Essen/Köln. Am 5. Mai startet RTL sein “DSDS Kids“ - und schon vor dem Start fängt sich der Sender massiven Gegenwind ein. Der Kinderschutzbund warnt davor, Kinder “hilflos in den TV-Wahnsinn“ zu schubsen. Und auch Promis äußern Kritik am “Deutschland sucht den Superstar“ für Vier- bis 14-Jährige.

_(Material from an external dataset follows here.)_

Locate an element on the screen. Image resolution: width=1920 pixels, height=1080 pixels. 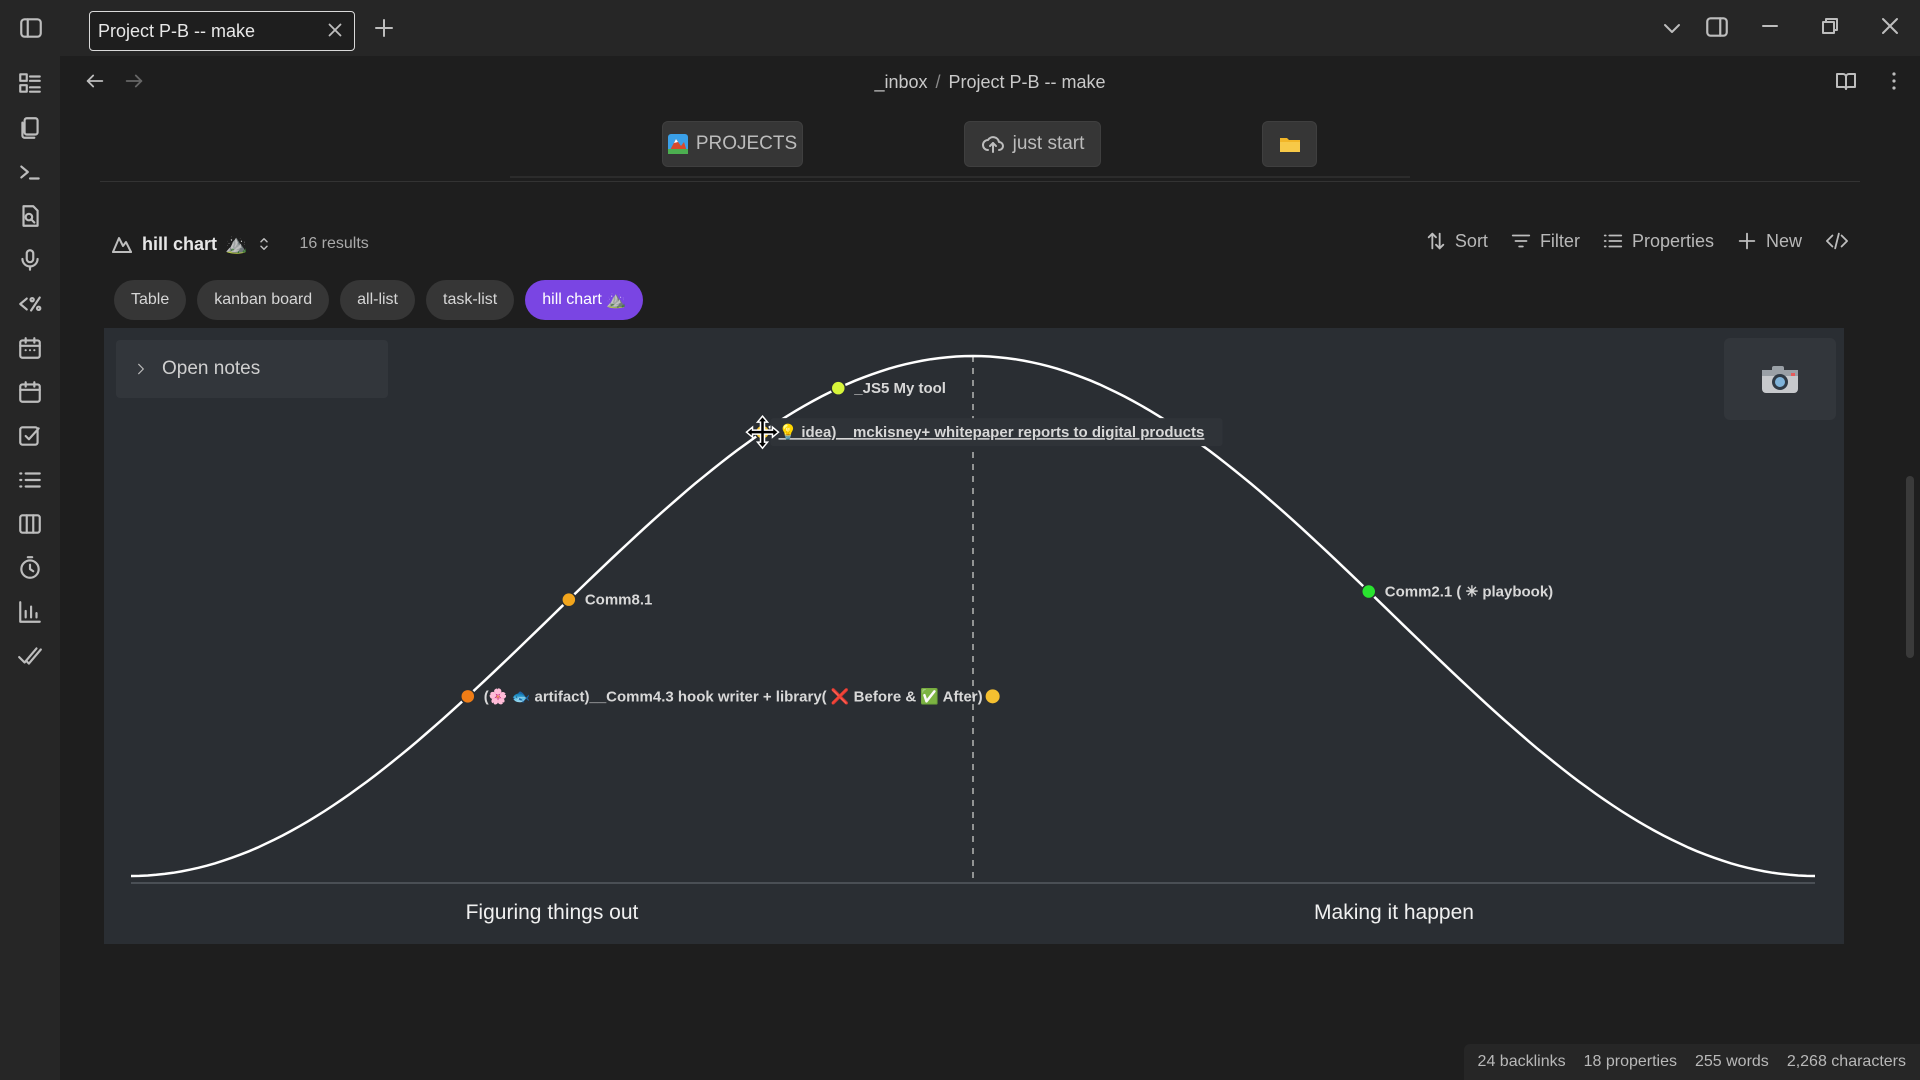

RTL will nach eigener Aussage "Kinderträume wahr machen". Für Kinderschützer dagegen ist "DSDS Kids" schon vor der ersten Ausstrahlung ein echter Alptraum. Am 5. Mai startet der Privatsender seine Kinderausgabe von "Deutschland sucht den Superstar". Es gehe um ein "einmaliges Erlebnis für Kinder und Eltern", betont RTL vorab. Für den Deutschen Kinderschutzbund (DKSB) dagegen steht fest: "Kinder haben bei 'Deutschland sucht den Superstar' nichts zu suchen." Bereits kurz nach Bekanntwerden der Pläne für die Kindershow riet DKSB-Präsident Heinz Hilgers Eltern davon ab, ihre Kinder dort anzumelden.

Sein Appell ist nicht überall angekommen. Tausende ehrgeizige Eltern haben offenbar kein Problem mit der Vorstellung, ihre Kinder auf die ganz große Fernsehbühne zu schicken: Mehr als 20.000 Bewerbungen seien innerhalb von zwei Wochen eingegangen, gab RTL am Donnerstag bekannt. Und noch bis Samstag könnten Eltern ihre Kinder auf der RTL-Homepage für "DSDS Kids" anmelden. Die Castings werden dabei, anders als bei der großen Show-Schwester DSDS, nicht gezeigt. Stattdessen gebe es "vier unterhaltsame Primetime-Shows mit großen Emotionen und viel Spaß", teilt der Sender mit.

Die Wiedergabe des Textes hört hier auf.